WHAT IS NEEDED >> The expected output is the line with "Check the Afterlight app checkbox" followed by every remaining line of the entries, all repeated exactly.

Stored data entries >>
━━━━━━━━━━━━━━━━

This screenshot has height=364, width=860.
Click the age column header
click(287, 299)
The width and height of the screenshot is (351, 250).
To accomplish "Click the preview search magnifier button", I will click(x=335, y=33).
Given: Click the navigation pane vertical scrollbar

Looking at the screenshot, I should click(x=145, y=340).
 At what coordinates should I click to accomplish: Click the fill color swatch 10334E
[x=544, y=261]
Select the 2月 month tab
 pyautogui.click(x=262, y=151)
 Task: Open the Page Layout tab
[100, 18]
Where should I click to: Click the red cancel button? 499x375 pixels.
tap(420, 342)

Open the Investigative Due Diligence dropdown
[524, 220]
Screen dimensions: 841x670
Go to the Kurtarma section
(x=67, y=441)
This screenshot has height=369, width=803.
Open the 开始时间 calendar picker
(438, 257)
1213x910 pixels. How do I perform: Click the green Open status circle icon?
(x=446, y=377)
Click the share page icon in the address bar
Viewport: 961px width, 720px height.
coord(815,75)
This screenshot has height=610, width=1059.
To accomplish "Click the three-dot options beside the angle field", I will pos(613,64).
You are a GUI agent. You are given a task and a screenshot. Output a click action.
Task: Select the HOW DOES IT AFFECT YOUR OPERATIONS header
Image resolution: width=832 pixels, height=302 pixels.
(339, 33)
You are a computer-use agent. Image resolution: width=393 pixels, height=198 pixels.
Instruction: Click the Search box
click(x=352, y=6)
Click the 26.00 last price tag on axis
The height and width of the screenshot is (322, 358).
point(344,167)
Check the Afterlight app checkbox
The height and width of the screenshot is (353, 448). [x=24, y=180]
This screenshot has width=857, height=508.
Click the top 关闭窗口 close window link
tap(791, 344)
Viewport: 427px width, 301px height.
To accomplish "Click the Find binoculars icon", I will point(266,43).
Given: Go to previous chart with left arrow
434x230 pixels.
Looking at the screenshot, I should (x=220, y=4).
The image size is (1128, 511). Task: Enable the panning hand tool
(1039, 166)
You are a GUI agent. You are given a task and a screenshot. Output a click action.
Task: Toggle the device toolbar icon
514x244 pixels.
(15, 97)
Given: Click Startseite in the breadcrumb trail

━━━━━━━━━━━━━━━━

EXERCISE RESULT >>
Check the Afterlight app checkbox
The height and width of the screenshot is (353, 448). [x=24, y=180]
This screenshot has width=857, height=508.
Click the top 关闭窗口 close window link
tap(791, 344)
Viewport: 427px width, 301px height.
To accomplish "Click the Find binoculars icon", I will point(266,43).
Given: Go to previous chart with left arrow
434x230 pixels.
Looking at the screenshot, I should (x=220, y=4).
The image size is (1128, 511). Task: Enable the panning hand tool
(1039, 166)
You are a GUI agent. You are given a task and a screenshot. Output a click action.
Task: Toggle the device toolbar icon
514x244 pixels.
(15, 97)
Given: Click Startseite in the breadcrumb trail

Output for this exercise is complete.